Ainsi infirmant le jugement dont appel la valeur locative du bien loué est fixée à 22 112 € ht et hc à compter du 1er octobre 2019.
La valeur locative fixée étant supérieure à la valeur provisionnelle décidée par jugement avant-dire droit du 14 octobre 2020, la demande de restitution d'un trop perçu est sans objet, de sorte que le jugement est confirmé sur ce point.

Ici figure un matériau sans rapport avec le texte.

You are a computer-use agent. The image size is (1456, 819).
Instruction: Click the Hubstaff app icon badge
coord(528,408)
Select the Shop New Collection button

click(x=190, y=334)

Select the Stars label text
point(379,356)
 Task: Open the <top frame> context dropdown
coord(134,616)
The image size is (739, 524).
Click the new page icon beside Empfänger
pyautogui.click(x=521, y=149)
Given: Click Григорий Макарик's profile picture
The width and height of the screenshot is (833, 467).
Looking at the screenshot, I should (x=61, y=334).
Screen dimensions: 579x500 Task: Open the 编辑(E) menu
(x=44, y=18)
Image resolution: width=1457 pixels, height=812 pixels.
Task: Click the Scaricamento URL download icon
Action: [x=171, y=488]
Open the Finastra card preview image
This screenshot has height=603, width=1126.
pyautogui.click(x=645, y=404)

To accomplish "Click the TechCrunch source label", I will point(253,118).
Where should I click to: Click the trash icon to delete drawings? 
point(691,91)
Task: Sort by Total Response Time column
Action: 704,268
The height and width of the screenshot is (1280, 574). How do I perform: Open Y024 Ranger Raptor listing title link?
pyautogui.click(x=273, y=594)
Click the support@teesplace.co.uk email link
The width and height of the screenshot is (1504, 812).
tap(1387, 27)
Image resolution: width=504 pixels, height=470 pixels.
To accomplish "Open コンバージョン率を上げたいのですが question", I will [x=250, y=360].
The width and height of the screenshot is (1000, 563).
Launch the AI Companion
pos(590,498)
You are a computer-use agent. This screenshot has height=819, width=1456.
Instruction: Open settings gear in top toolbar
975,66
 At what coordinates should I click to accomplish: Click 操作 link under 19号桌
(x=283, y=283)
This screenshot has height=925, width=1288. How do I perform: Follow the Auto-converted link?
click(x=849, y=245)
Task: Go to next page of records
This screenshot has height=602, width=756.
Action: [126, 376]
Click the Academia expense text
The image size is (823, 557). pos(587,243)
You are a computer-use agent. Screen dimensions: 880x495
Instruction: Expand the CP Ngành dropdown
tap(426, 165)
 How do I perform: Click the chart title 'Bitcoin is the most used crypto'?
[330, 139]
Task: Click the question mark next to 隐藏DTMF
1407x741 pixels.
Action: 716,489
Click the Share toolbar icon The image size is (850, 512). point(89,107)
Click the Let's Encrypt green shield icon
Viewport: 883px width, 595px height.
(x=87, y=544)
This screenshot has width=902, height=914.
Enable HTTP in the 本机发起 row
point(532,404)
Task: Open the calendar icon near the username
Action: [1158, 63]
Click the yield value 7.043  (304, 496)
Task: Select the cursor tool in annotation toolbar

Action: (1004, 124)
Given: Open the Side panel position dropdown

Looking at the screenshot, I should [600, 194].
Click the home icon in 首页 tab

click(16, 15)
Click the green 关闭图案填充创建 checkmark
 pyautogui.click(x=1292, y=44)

Chaque partie succombant en première instance et en appel dans la mesure où les bailleurs proposaient de fixer une valeur locative trop élevée alors que la société preneur proposait une valeur manifestement trop basse il est fait masse des dépens de première instance et d'appel en ce compris les honoraires de l'expert, qui seront partagés par moitié entre les parties et pour les mêmes motifs il est dit que chaque partie gardera à sa charge les frais irrépétibles qu'elle a exposé devant le juge des loyers commerciaux et devant la cour.
PAR CES MOTIFS
La cour statuant publiquement par arrêt contradictoire rendu par mise à disposition au greffe ;
Infirme le jugement du juge des loyers commerciaux sauf en ce qu'il a dit sans objet la demande de restitution d'un trop perçu, dit que les intérêts moratoires de l'éventuel arriéré seront décomptés à compter de la notification de son montant et fait masse des dépens des frais d'expertise judiciaire et ordonné leur partage par moitié entre les parties;
Statuant des chefs infirmés et y ajoutant ;
Fixe le loyer annuel du bail renouvelé dont la SNC Pharmacie du Pilori devra s'acquitter à compter du 1er octobre 2019 à la somme de 22 112 € hors taxes et hors charges ;
Fait masse des dépens d'appel ;
Dit qu'ils seront partagés par moitié entre la SNC Pharmacie du Pilori et les consorts [F] et que chaque partie gardera la charge des frais irrépétibles exposés devant le juge de loyers commerciaux et devant la cour d'appel.